A strange alloy Argentium is pretty proprietary as far as flux materials and how much can be used to recast. and it has less tinsel strength and resistance to deforming.


----------



## glycerine (Jan 3, 2010)

Where would I take those type of classes?
So it sounds like if I had a metal lathe, the "easiest" way to go about this would be to turn my parts from brass and have them plated.  I'd like to get to the point where I can create just about anything I or a client could come up with...



BRobbins629 said:


> You can use cast parts with tubes, but it generally isn't necessary. The main reason for tubes is to have something to press the fittings into.
> 
> I do my sterling silver casts from wax using the lost wax casting process.  Now I do the wax models either by hand carving, turning on the lathe, CNC or a combination of them.  Although I have cast myself, I have found it easier and less expensive to have someone like Cranston Casting to do them.  If you are not making many of the same thing, you do not need a mold.  There is some shrinkage but that is generally easy to deal with.  You can trim the metal to meet the pen parts or trim the pen parts to meet the metal.  Either way works.
> 
> ...


----------



## mredburn (Jan 3, 2010)

Our loacal college has classes as does the art center. There are jewelry schools around the country you may have to google them to see if there is one near you.  The jewelry schools vary. SOme have short classes for specific skills some have year long classes.  Our local callege and art center teach jewelry design as basic jewelers skills.
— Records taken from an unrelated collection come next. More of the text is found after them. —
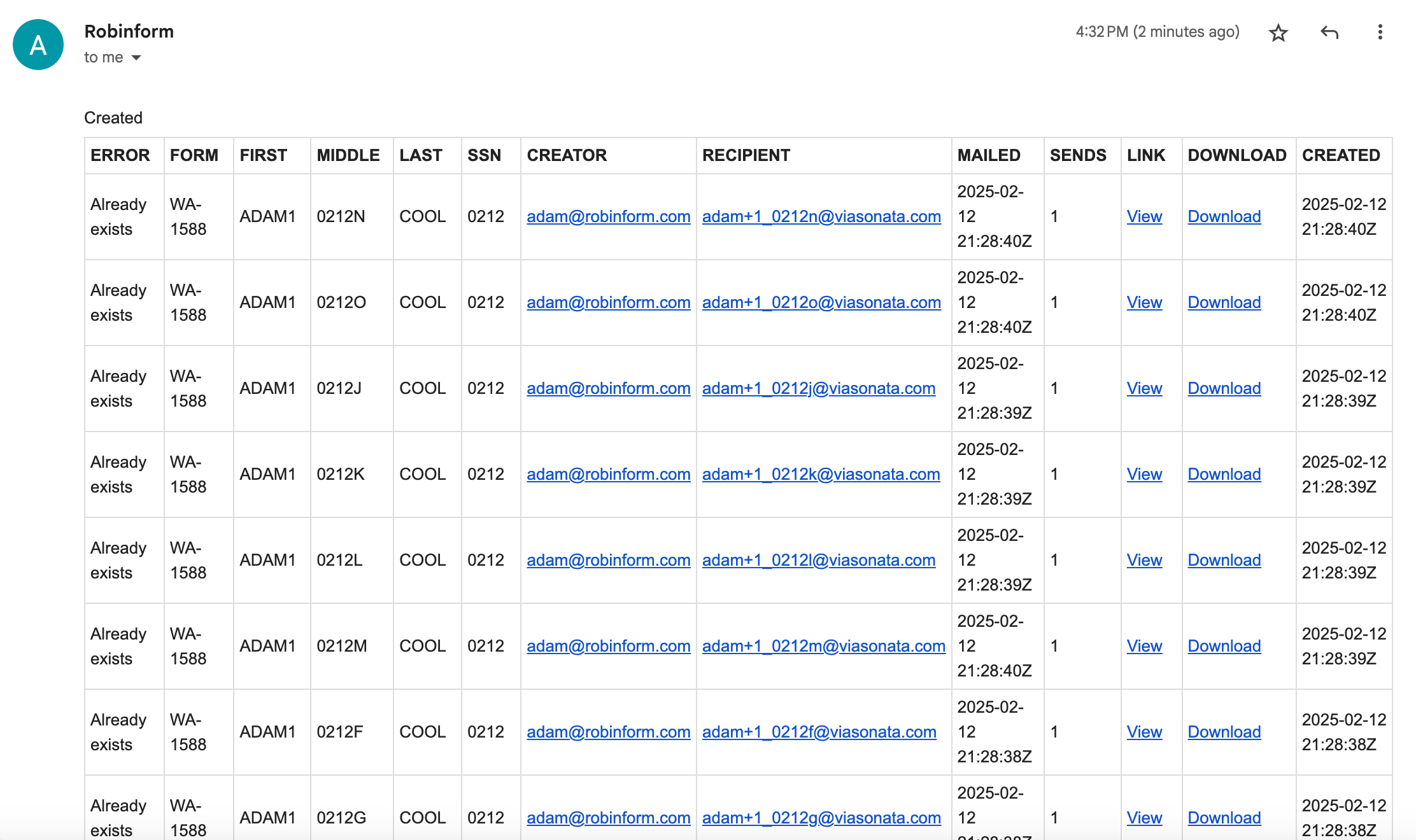Star this Robinform email

click(x=1278, y=32)
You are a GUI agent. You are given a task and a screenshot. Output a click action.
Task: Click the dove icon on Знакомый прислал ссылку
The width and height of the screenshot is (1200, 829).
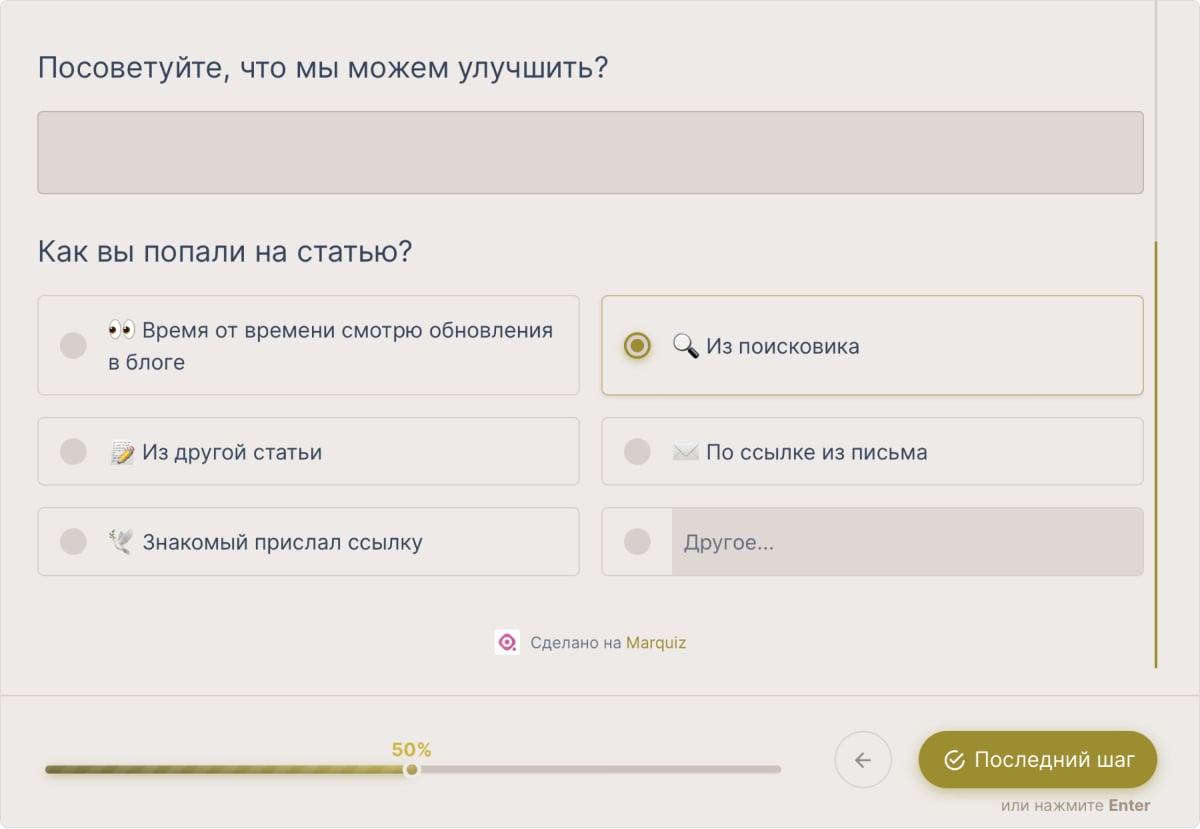(x=122, y=541)
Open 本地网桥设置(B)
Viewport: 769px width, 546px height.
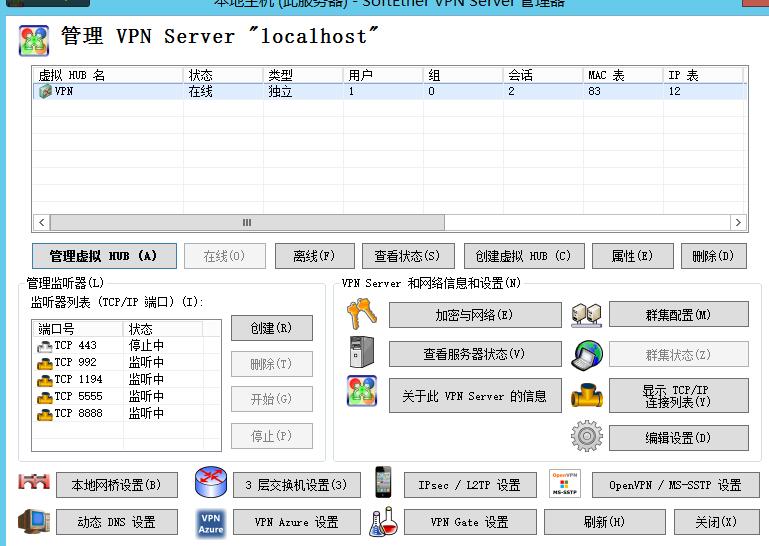pos(116,485)
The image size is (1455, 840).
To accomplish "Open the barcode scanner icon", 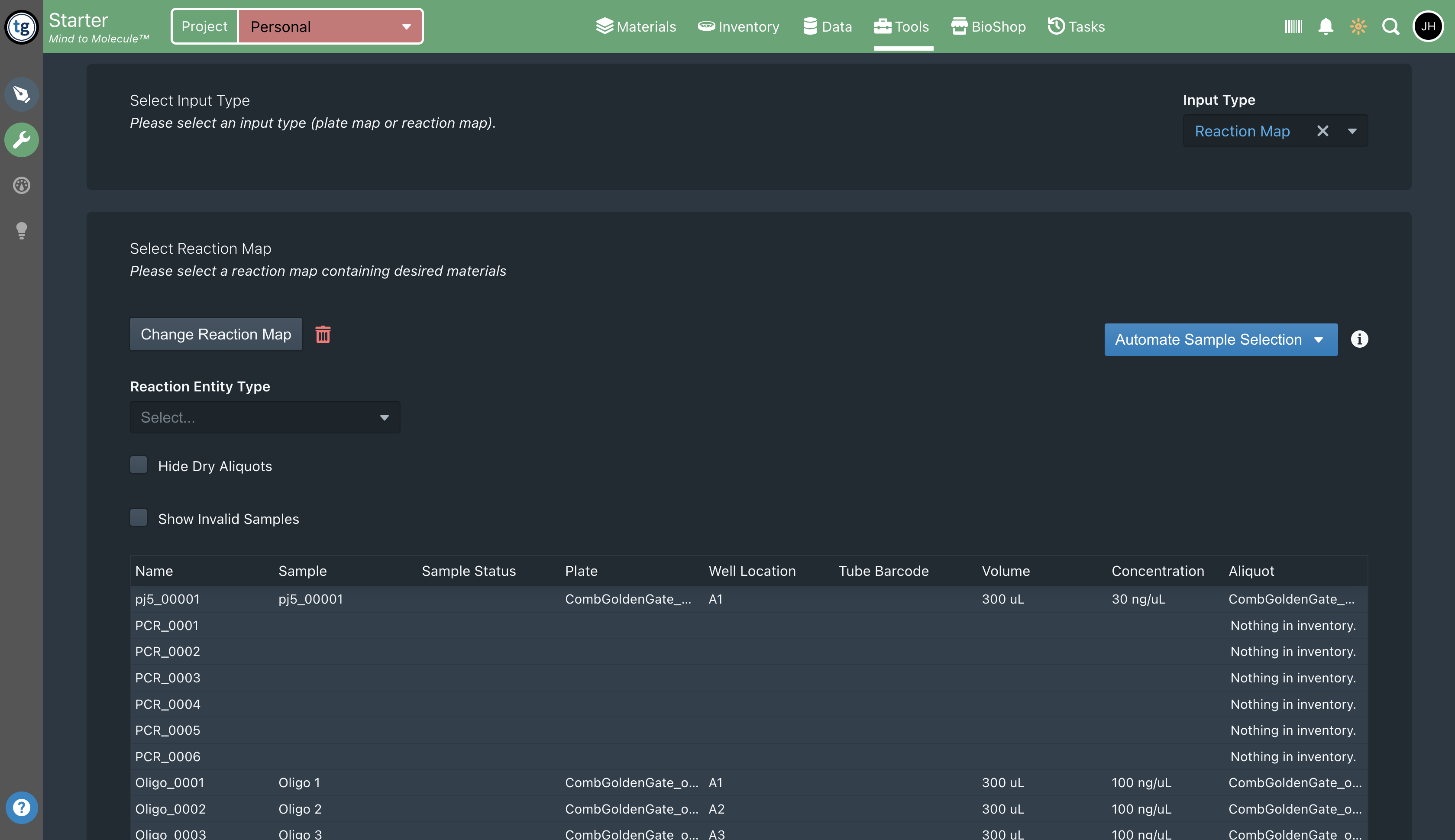I will tap(1293, 26).
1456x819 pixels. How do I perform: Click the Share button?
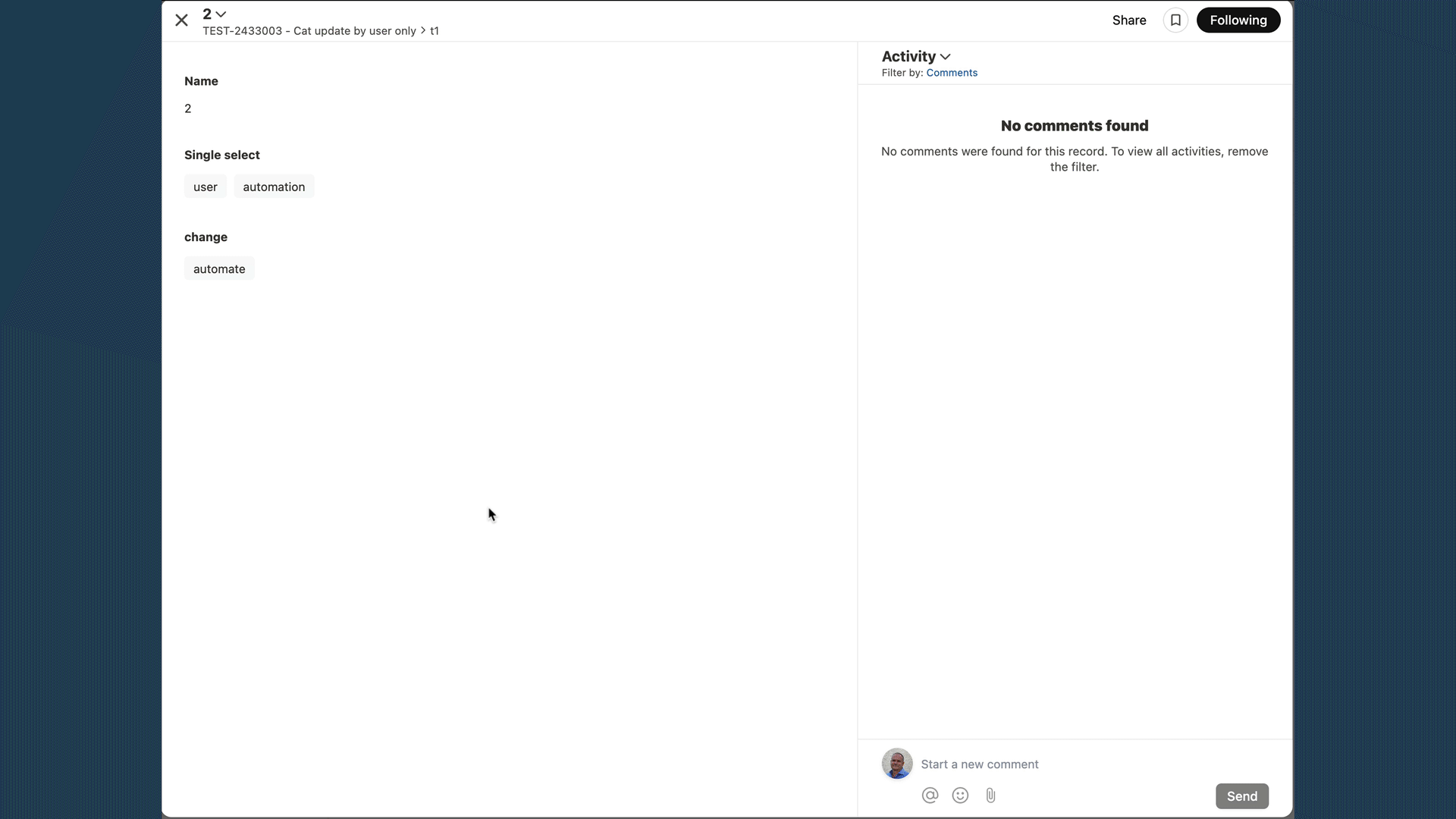click(1129, 20)
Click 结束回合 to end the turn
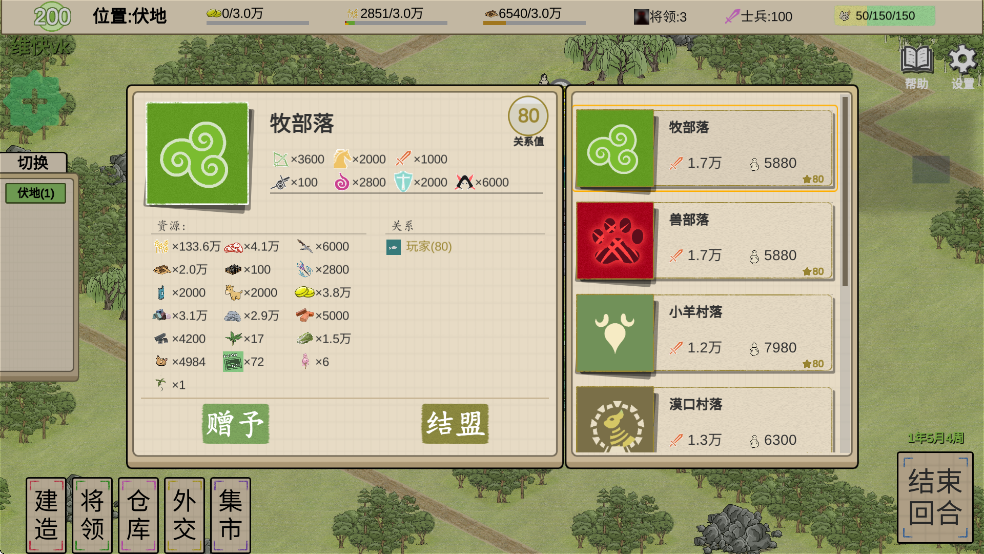 [x=934, y=497]
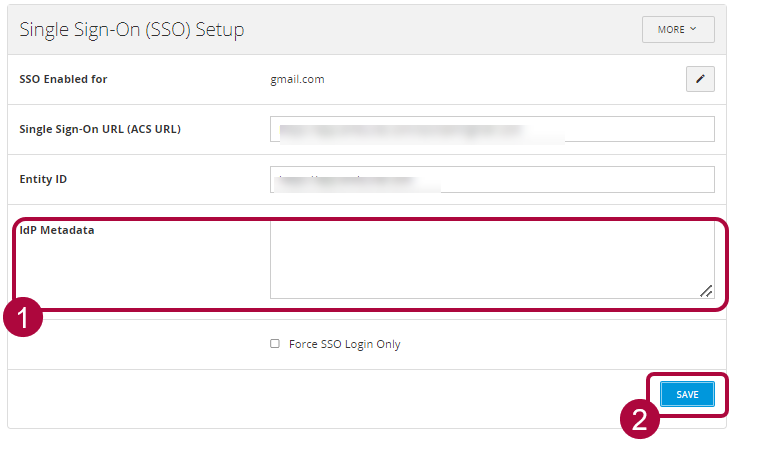The image size is (763, 458).
Task: Click the Entity ID label
Action: (43, 179)
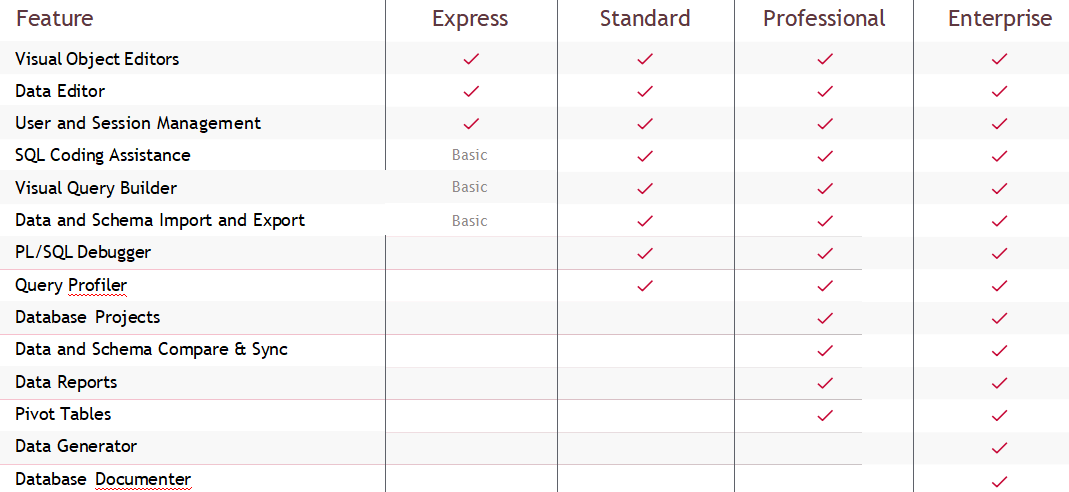The image size is (1069, 492).
Task: Click the Standard checkmark for PL/SQL Debugger
Action: pyautogui.click(x=645, y=253)
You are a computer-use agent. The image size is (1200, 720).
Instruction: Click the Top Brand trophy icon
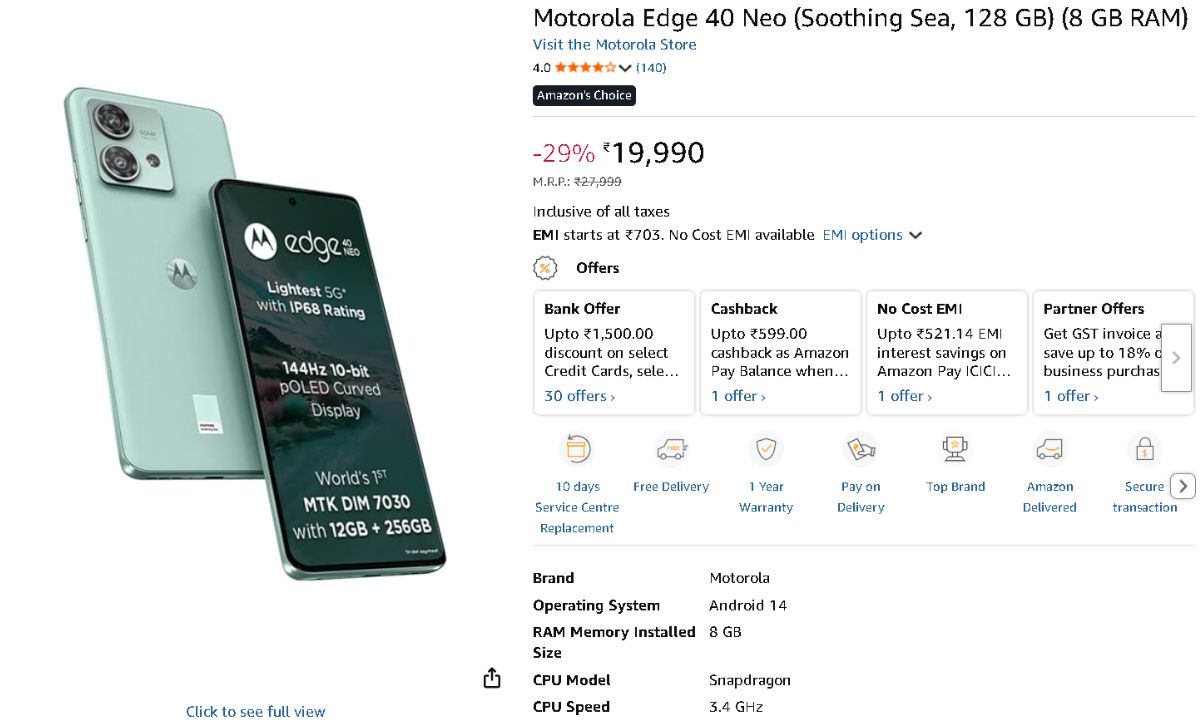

Wax carving, casting, soldering. how to saw etc. they do not teach repair classes.

The molds shrink after they are vulcanized but they remain constant after that. If you design a nib for example that fits a 7mm tube. if you make the master to just fit in the tube the mold of that piece will have enough shrinkage that the pieces made from the waxes of that mold will be sloppy in the tubes. I tend to oversize those parts and then turn them down to fit. IF your going to make parts and plate them you may want to check into plating your own.  YOu would need a rectifier for  power and the chemicals for plating, misc anodes and stainless steel pans.   THe is a company locally that manufactures and sells what you  need..www.*dalmar**plating*.com
this is different from the traditional plating solutions check out his website.  A lot of what you do depends on lacaly availeble services and the amount of pieces you will make.


----------



## glycerine (Jan 4, 2010)

Ok, thanks again.


----------



## workinforwood (Jan 8, 2010)

I would purchase a metal lathe,Beer and a Pizza.  Then I would invite Bruce over for some Pizza and Beer and while he was washing down his pizza, I would introduce him to this new lathe and start talking to him about it and the next thing you know, he'll be giving you a free crash course in metal turning!  He's not that smart..he'll fall for it, trust me!:monkey::biggrin:

But..seriously, a metal lathe is going to be the way to go.  If you could cast your own brass, it's going to cost you money to get a kiln that hot, Brass itself is not that cheap to buy, the waxes and or molds are money, the plating is money, there's the safety issues, the fact that  you need to learn about melting metals and removing the skag I think it's called..and in learning all this new stuff you are going to be wasting all these expensive materials.  You can purchase a good size metal lathe and enough tooling to get you going for $1200 easy.  That's not that much money, and you can go cheaper, but if you go too cheap and small you could be spending your money twice, so I say go as big as you can afford.  If you turn parts from brass, you don't have to plate them either.  You can, but you also can just let them be brass.  Plating wears eventually no matter what, but the brass itself will wear very little, mostly just tarnish which can be cleaned off.  Bruce is in VA, and he's a very smart generous person that if I were in your shoes I would be leaning on his shoulders.  I just went through similar issues myself and sweet talk the Capt to come to my rescue.  A couple hour crash course is all you need to get started.


----------



## titan2 (Jan 8, 2010)

workinforwood said:


> I would purchase a metal lathe,Beer and a Pizza. Then I would invite Bruce over for some Pizza and Beer and while he was washing down his pizza, I would introduce him to this new lathe and start talking to him about it and the next thing you know, he'll be giving you a free crash course in metal turning! He's not that smart..he'll fall for it, trust me!:monkey::biggrin:
> 
> But..seriously, a metal lathe is going to be the way to go. If you could cast your own brass, it's going to cost you money to get a kiln that hot, Brass itself is not that cheap to buy, the waxes and or molds are money, the plating is money, there's the safety issues, the fact that you need to learn about melting metals and removing the skag I think it's called..and in learning all this new stuff you are going to be wasting all these expensive materials. You can purchase a good size metal lathe and enough tooling to get you going for $1200 easy. That's not that much money, and you can go cheaper, but if you go too cheap and small you could be spending your money twice, so I say go as big as you can afford. If you turn parts from brass, you don't have to plate them either. You can, but you also can just let them be brass. Plating wears eventually no matter what, but the brass itself will wear very little, mostly just tarnish which can be cleaned off. Bruce is in VA, and he's a very smart generous person that if I were in your shoes I would be leaning on his shoulders. I just went through similar issues myself and sweet talk the Capt to come to my rescue. A couple hour crash course is all you need to get started.


 

*Now........if I could just find myself someone like that out here in Sacramento........I'd be set with my metal lathe!!!*
 
 
*Barney*


----------